THE TASK
The output should be the line containing "Open the three-dot overflow menu The" and every later line of the records, exactly as written, and nothing else.

MATERIAL SUPPLIED
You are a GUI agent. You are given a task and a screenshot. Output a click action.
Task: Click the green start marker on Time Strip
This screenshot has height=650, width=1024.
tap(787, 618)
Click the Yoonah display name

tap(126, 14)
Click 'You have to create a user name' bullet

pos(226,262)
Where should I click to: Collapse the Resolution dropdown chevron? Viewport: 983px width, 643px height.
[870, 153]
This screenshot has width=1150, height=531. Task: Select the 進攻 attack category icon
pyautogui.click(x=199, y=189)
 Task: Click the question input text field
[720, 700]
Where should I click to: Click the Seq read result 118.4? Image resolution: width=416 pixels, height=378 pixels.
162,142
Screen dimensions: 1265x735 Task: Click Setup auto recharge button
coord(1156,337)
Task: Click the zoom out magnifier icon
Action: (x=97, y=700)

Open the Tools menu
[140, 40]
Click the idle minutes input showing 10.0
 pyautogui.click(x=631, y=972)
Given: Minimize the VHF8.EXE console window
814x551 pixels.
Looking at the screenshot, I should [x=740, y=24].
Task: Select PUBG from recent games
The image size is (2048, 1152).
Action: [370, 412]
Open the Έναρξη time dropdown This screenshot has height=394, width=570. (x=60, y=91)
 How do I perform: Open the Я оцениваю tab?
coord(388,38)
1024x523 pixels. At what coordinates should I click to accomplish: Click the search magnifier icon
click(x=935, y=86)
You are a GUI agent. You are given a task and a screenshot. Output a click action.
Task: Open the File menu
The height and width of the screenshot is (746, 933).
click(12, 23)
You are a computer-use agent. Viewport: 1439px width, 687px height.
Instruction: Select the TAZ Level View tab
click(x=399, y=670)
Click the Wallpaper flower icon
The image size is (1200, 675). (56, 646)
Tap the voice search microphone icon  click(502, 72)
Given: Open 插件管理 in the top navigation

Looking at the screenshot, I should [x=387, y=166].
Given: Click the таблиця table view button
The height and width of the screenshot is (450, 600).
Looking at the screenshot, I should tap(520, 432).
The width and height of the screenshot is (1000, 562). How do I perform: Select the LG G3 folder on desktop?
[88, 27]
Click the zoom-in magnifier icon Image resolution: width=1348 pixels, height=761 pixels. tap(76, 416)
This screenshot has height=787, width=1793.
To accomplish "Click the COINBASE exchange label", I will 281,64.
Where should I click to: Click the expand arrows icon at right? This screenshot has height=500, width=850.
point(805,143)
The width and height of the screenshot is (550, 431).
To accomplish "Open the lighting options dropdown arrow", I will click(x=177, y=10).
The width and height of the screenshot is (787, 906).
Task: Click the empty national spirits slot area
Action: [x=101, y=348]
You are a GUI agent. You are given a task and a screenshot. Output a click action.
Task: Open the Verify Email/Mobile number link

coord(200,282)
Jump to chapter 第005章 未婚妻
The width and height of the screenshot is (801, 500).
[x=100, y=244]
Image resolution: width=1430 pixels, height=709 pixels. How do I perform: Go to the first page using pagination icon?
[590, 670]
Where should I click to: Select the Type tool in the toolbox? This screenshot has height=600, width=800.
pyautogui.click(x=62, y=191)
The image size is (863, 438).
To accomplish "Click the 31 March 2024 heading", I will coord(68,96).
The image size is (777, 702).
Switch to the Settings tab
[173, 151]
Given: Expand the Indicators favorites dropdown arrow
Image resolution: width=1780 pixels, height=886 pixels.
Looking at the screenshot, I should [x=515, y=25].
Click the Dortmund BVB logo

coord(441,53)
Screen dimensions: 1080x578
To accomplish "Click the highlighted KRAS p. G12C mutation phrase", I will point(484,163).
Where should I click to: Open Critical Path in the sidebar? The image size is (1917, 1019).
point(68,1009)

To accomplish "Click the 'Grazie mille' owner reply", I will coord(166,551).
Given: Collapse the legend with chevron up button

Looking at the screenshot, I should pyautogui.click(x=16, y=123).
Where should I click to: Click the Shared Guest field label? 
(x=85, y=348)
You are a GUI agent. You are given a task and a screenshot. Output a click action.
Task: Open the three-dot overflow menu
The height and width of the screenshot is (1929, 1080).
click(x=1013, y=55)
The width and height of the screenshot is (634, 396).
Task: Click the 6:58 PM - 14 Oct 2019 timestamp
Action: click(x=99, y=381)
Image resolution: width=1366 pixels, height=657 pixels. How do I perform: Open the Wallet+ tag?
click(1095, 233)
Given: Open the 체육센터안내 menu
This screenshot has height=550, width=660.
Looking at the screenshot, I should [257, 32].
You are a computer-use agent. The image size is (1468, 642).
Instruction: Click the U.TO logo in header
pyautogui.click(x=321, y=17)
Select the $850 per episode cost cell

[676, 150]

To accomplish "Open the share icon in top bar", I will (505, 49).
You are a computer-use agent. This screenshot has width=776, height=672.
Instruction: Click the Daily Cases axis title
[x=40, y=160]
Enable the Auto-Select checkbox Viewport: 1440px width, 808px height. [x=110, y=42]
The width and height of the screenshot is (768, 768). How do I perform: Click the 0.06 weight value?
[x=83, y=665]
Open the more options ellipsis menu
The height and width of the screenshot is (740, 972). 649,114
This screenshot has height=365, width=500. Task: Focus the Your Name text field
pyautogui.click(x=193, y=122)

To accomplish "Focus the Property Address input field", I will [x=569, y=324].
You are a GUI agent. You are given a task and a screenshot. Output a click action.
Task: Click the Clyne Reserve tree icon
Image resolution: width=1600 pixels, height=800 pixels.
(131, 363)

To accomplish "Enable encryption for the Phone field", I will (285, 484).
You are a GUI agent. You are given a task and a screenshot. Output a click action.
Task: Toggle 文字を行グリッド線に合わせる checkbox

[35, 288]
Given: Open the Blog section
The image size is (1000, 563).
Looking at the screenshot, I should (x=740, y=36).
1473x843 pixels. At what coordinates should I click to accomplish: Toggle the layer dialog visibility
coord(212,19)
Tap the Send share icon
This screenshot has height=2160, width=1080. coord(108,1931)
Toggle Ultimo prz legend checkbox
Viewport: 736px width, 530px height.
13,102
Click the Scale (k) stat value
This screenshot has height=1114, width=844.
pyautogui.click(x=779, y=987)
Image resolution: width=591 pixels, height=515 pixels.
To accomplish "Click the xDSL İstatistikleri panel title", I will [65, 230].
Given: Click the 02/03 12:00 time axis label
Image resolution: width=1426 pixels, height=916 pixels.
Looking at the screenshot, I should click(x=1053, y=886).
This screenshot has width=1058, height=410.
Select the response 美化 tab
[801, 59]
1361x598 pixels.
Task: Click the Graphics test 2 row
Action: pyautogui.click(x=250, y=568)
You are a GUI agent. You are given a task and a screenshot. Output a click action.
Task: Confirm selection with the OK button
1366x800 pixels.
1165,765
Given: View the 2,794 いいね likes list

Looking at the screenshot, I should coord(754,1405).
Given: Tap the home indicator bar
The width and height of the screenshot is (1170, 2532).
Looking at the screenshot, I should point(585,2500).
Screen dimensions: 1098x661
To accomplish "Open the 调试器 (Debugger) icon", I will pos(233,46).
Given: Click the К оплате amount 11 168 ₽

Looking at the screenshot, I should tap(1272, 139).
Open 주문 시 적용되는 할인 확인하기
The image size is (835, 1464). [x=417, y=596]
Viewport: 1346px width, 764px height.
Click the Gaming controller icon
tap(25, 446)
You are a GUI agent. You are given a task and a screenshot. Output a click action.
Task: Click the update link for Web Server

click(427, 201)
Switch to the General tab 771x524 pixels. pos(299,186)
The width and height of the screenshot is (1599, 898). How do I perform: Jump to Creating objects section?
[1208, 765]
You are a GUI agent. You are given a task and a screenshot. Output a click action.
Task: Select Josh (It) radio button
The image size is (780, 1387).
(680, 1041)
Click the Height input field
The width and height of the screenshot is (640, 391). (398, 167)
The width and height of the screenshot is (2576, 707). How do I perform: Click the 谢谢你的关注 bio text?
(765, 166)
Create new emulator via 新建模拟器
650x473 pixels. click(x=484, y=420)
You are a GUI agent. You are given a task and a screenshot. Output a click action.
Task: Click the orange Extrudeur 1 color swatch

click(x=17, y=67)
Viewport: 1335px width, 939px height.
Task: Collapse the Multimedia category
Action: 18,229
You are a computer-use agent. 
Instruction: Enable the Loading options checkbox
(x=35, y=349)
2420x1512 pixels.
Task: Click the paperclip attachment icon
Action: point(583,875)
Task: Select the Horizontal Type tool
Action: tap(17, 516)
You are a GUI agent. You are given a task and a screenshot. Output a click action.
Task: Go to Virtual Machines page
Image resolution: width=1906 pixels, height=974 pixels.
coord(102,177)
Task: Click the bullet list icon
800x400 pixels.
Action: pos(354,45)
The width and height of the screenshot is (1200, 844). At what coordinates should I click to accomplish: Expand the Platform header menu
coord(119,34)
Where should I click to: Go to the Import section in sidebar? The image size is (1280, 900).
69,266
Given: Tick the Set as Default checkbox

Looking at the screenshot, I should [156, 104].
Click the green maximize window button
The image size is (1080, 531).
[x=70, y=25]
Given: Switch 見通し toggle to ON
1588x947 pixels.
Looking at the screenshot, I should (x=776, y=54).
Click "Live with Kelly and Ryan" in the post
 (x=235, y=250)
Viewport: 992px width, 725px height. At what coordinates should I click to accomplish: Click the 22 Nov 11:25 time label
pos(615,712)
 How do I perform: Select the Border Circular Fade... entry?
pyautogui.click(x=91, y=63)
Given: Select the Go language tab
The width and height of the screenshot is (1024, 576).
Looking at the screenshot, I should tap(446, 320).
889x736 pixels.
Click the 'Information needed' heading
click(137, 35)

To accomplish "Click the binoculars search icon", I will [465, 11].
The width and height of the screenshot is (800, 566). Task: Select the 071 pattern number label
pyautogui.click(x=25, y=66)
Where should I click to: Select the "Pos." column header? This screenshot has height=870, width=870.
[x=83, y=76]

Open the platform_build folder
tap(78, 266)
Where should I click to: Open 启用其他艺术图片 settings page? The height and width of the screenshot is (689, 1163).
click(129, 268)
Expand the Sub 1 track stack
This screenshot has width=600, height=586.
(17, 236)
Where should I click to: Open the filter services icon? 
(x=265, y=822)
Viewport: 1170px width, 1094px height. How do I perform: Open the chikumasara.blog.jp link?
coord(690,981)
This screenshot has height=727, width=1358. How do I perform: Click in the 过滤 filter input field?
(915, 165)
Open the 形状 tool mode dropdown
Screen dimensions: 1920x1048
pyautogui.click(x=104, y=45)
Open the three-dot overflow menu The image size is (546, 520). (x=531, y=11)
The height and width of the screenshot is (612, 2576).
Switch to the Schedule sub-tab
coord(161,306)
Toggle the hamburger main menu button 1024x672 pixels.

THE ANSWER
Open the three-dot overflow menu The image size is (546, 520). (x=531, y=11)
The height and width of the screenshot is (612, 2576).
Switch to the Schedule sub-tab
coord(161,306)
Toggle the hamburger main menu button 1024x672 pixels.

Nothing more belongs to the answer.